As adolescent kids growing up in rustic Carson City, Nevada, my three brothers and I spent countless hours tossing helicopter seeds into the air, marveling at their slow descent back to earth. Simple pleasures on hot summer days.

On occasion, we'd put an ant onto the helicopter seed, lob skyward, then ponder and laugh at what the flight might have been like for the ant. Do ants get dizzy and do their legs get wobbly when scampering away post-flight?

Recently, my 23-year-old daughter and I came upon a lone maple tree loaded with helicopter seeds. While waiting for her new "used" car to be detailed at the dealership, we tossed helicopter seeds and laughed and marveled together.

I put a few of the seeds in my pocket with hopes of photographing them in flight and to do some fundamental research on the aerodynamics of helicopter seeds. Here's a little of what I learned:

The maple tree seeds twirl and descend slowly so that they can be carried aloft by the wind and dispersed over great distances. The mystery to scientists, however, is just how do the seeds manage to fall so slowly?

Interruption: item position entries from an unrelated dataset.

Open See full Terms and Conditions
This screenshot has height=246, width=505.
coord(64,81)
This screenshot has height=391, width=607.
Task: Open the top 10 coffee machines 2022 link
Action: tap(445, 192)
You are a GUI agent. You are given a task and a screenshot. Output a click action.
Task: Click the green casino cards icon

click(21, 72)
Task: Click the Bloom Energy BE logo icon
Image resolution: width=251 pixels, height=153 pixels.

Scientists at the California Institute of Technology and Wageningen University in the Netherlands describe the secret in a research paper. In essence, the helicopter seeds generate a tornado-like vortex that sits atop the front leading edge of the seeds as they spin slowly to the ground. This leading-edge vortex lowers the air pressure over the upper surface of the seed, effectively sucking the wing upward to oppose gravity, giving it a boost.

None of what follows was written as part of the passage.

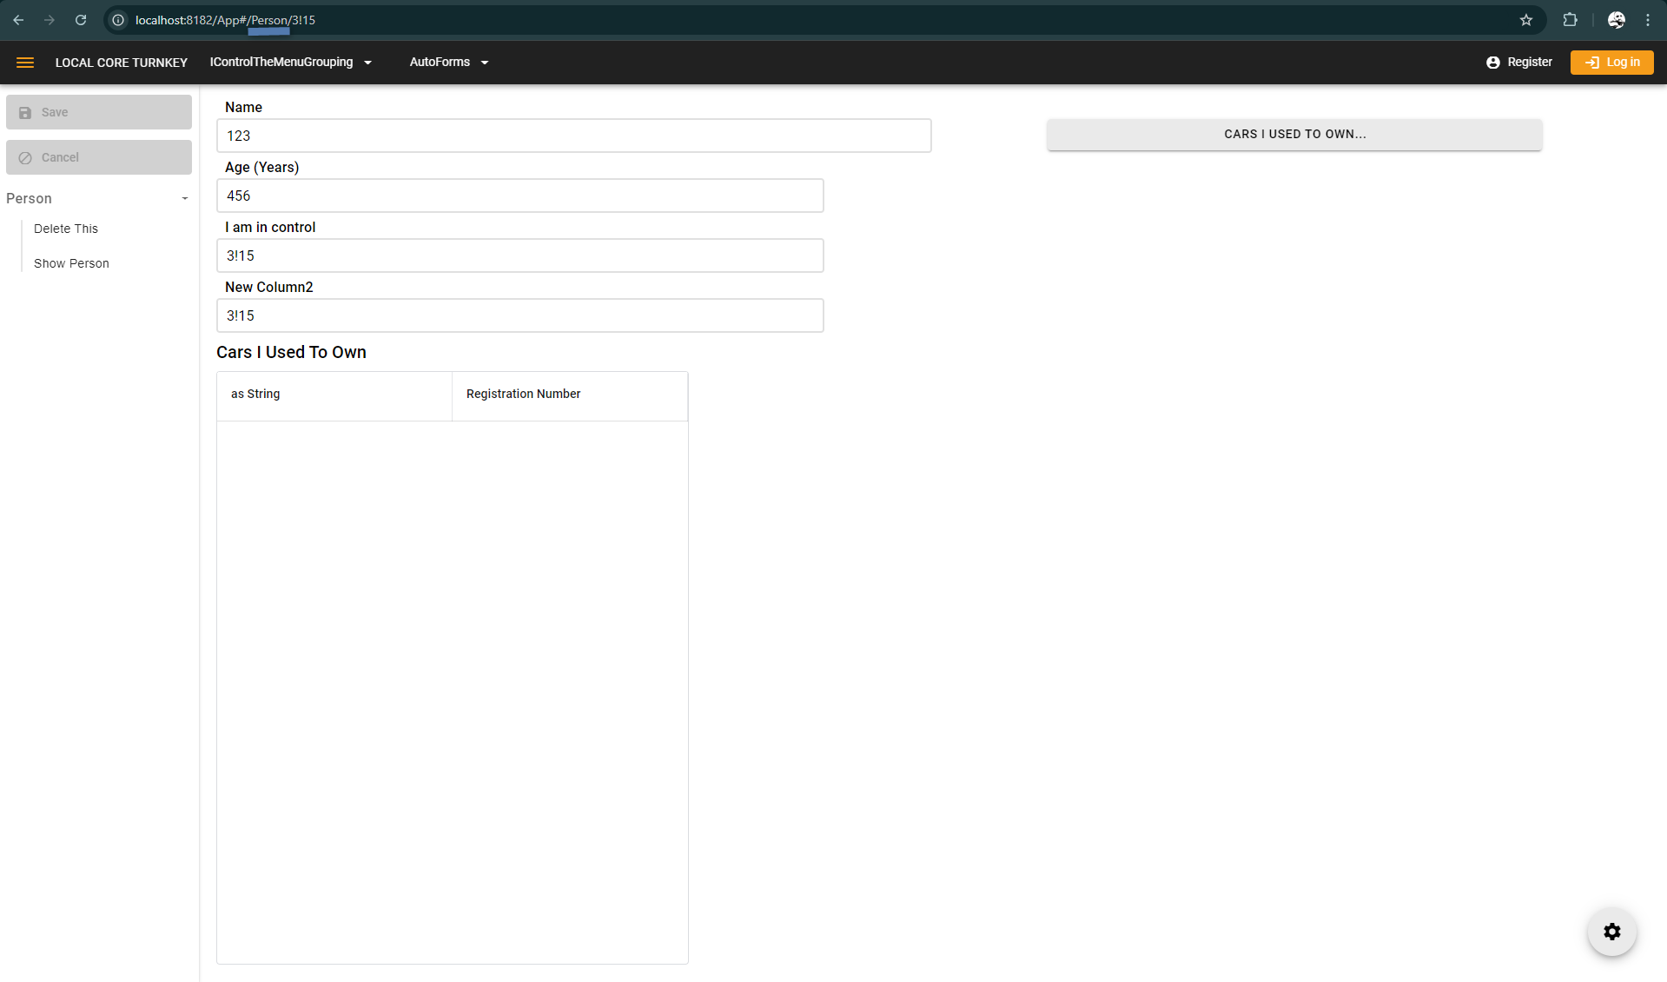Select Delete This in sidebar
The width and height of the screenshot is (1667, 982).
66,229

This use of a leading-edge vortex to increase lift is remarkably similar to the trick employed by insects, bats, and hummingbirds when they sweep their wings back and forth to hover. The finding means that plants and animals have converged evolutionarily on an identical aerodynamic solution for improving their flight performance. Source: www.greenwavelength.com/maple-seeds-and-animals-exploit-the- same-trick-to-fly/

Clearly, I'm no scientist but am wondering if there might be others that can expound on the subject.

I'm looking forward to seeing my brothers this summer. I'll bring along a pocketful of helicopter seeds for a stroll down memory lane.